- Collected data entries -
-- Opening Marker --
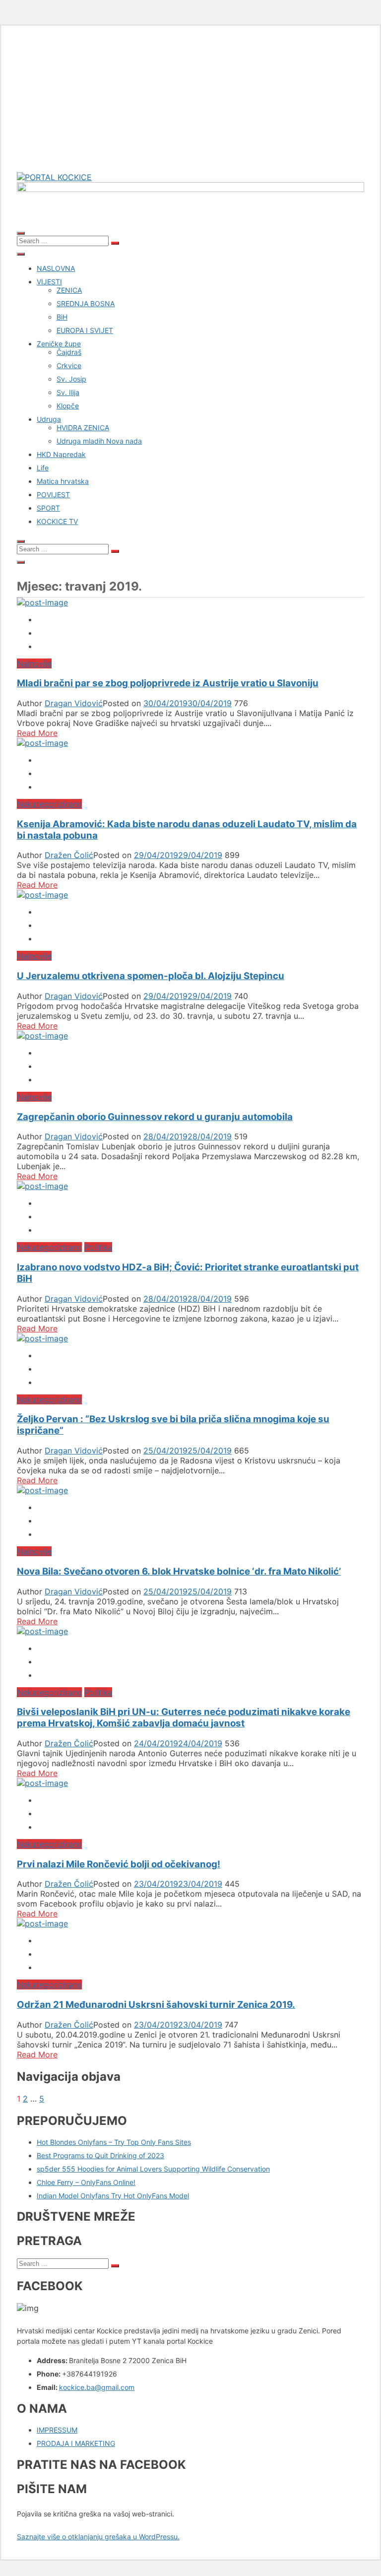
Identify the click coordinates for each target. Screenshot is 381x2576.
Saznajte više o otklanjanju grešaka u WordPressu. (98, 2536)
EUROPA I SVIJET (85, 330)
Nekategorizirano (49, 804)
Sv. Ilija (68, 392)
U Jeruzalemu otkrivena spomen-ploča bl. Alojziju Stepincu (150, 976)
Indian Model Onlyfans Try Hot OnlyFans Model (113, 2195)
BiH (62, 317)
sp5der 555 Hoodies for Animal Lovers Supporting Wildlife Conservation (153, 2169)
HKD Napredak (61, 454)
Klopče (68, 405)
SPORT (48, 508)
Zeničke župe (59, 343)
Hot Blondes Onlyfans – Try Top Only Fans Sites (114, 2142)
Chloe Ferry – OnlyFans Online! (86, 2182)
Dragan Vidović (74, 703)
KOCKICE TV (57, 521)
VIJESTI (49, 281)
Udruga (49, 419)
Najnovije (34, 663)
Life (43, 467)
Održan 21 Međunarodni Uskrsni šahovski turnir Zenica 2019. (156, 2004)
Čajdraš (69, 352)
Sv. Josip (71, 379)
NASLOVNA (56, 268)
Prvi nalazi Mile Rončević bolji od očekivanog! (118, 1864)
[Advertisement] (190, 102)
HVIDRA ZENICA (83, 427)
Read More (37, 733)
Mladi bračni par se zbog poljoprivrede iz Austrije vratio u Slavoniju (167, 683)
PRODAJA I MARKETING (76, 2443)
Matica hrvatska (63, 481)
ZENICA (69, 290)
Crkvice (69, 365)
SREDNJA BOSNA (86, 303)
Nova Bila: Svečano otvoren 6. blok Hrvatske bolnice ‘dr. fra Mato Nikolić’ (179, 1571)
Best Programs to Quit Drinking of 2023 (100, 2155)
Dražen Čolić (69, 855)
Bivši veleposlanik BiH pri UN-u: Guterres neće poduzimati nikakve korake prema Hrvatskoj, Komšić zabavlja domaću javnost (183, 1717)
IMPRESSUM (57, 2430)
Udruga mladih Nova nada (99, 441)
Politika (98, 1247)
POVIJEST (53, 494)
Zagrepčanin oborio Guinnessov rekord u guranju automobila (155, 1117)
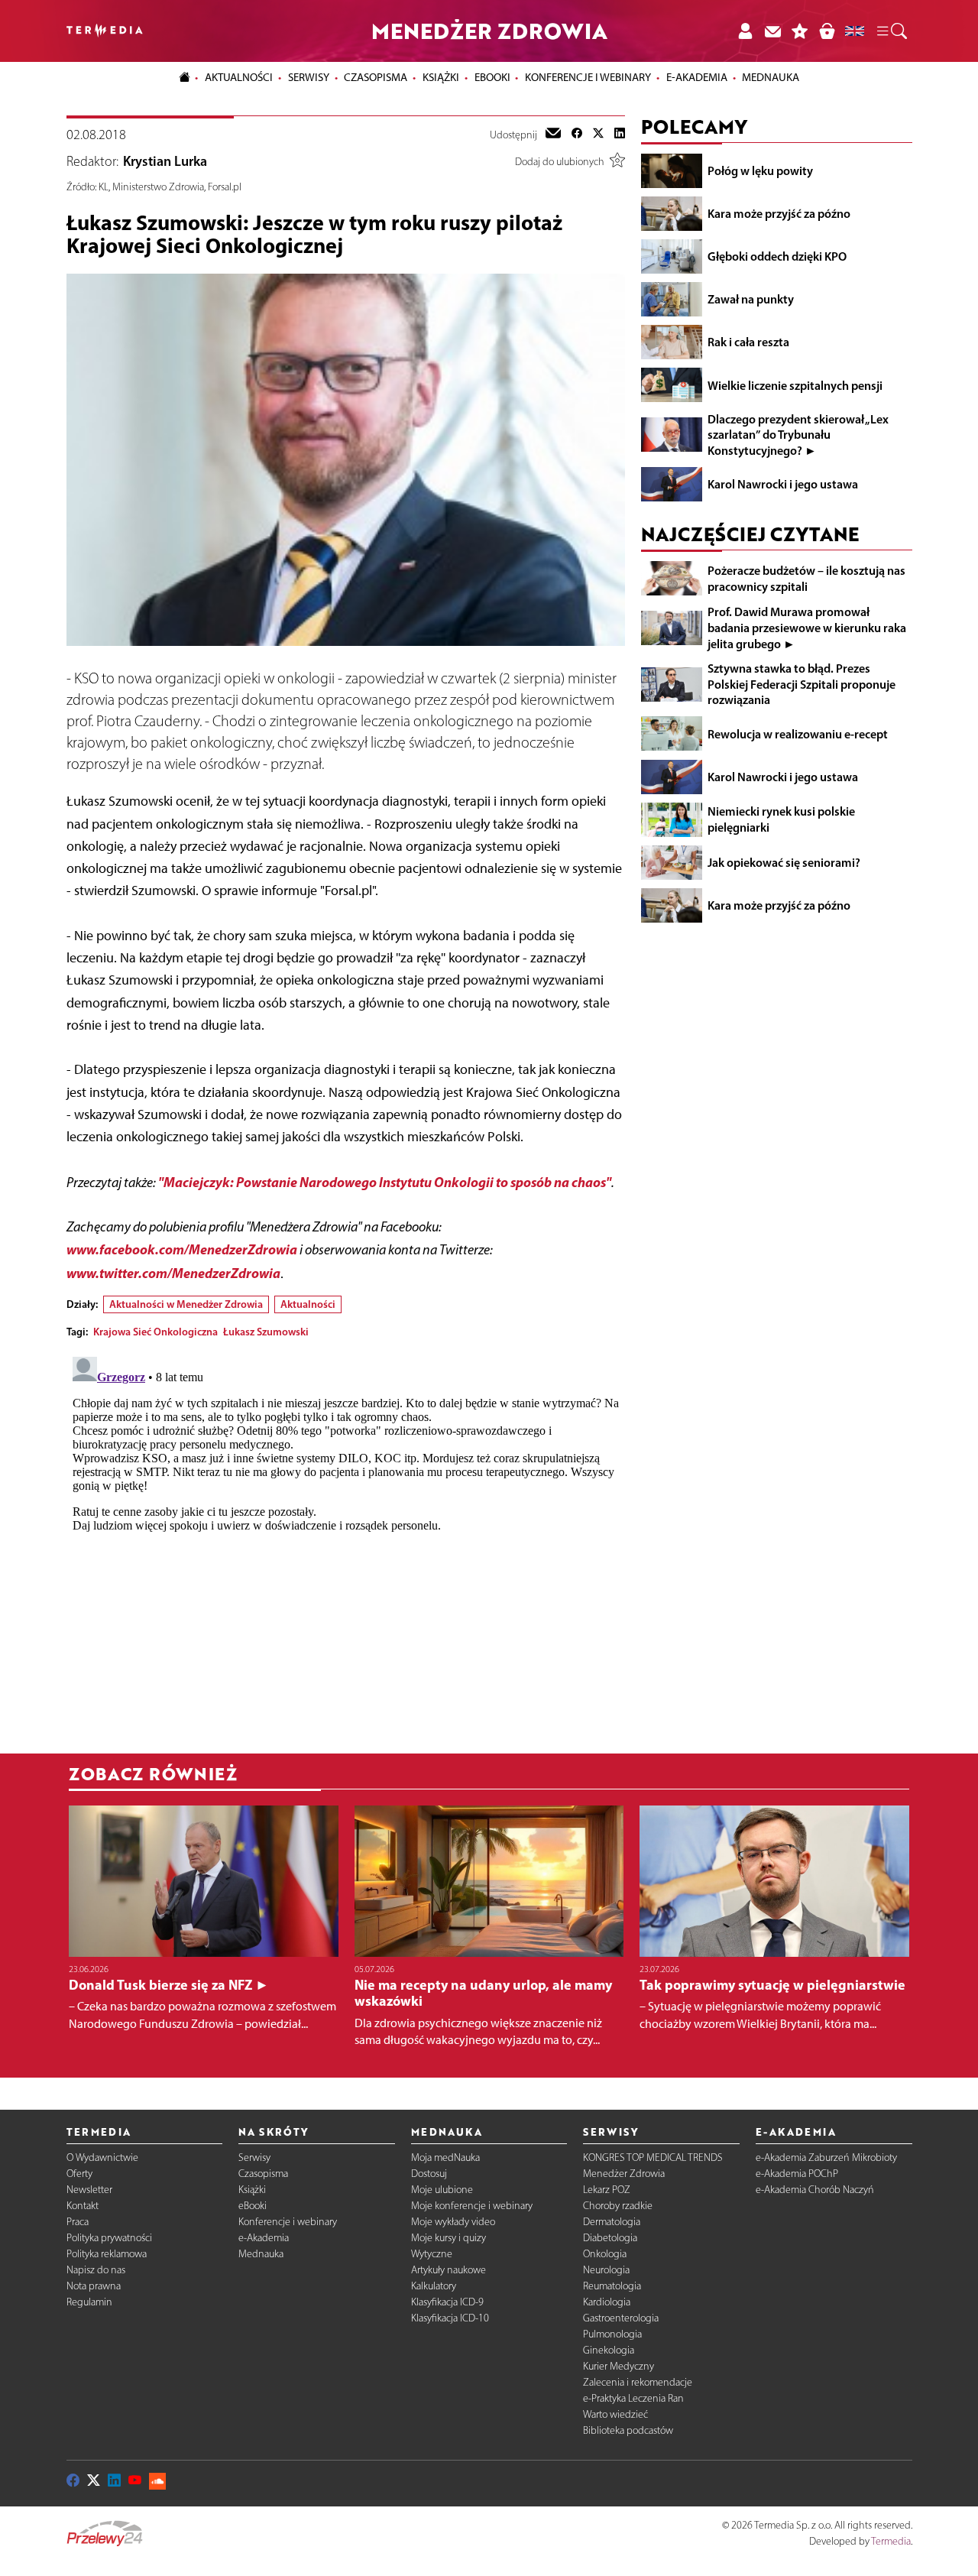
-- Closing Marker --
- Problem -
An exact repetition of all the records above is required, excluding the pictures.

- Problem solution -
Identify the click coordinates for each target. Screenshot is 381x2576.
Saznajte više o otklanjanju grešaka u WordPressu. (98, 2536)
EUROPA I SVIJET (85, 330)
Nekategorizirano (49, 804)
Sv. Ilija (68, 392)
U Jeruzalemu otkrivena spomen-ploča bl. Alojziju Stepincu (150, 976)
Indian Model Onlyfans Try Hot OnlyFans Model (113, 2195)
BiH (62, 317)
sp5der 555 Hoodies for Animal Lovers Supporting Wildlife Conservation (153, 2169)
HKD Napredak (61, 454)
Klopče (68, 405)
SPORT (48, 508)
Zeničke župe (59, 343)
Hot Blondes Onlyfans – Try Top Only Fans Sites (114, 2142)
Chloe Ferry – OnlyFans Online! (86, 2182)
Dragan Vidović (74, 703)
KOCKICE TV (57, 521)
VIJESTI (49, 281)
Udruga (49, 419)
Najnovije (34, 663)
Life (43, 467)
Održan 21 Međunarodni Uskrsni šahovski turnir Zenica 2019. (156, 2004)
Čajdraš (69, 352)
Sv. Josip (71, 379)
NASLOVNA (56, 268)
Prvi nalazi Mile Rončević bolji od očekivanog! (118, 1864)
[Advertisement] (190, 102)
HVIDRA ZENICA (83, 427)
Read More (37, 733)
Mladi bračni par se zbog poljoprivrede iz Austrije vratio u Slavoniju (167, 683)
PRODAJA I MARKETING (76, 2443)
Matica hrvatska (63, 481)
ZENICA (69, 290)
Crkvice (69, 365)
SREDNJA BOSNA (86, 303)
Nova Bila: Svečano otvoren 6. blok Hrvatske bolnice ‘dr. fra Mato Nikolić’ (179, 1571)
Best Programs to Quit Drinking of 2023 (100, 2155)
Dražen Čolić (69, 855)
Bivši veleposlanik BiH pri UN-u: Guterres neće poduzimati nikakve korake prema Hrvatskoj, Komšić zabavlja domaću javnost (183, 1717)
IMPRESSUM (57, 2430)
Udruga mladih Nova nada (99, 441)
Politika (98, 1247)
POVIJEST (53, 494)
Zagrepčanin oborio Guinnessov rekord u guranju automobila (155, 1117)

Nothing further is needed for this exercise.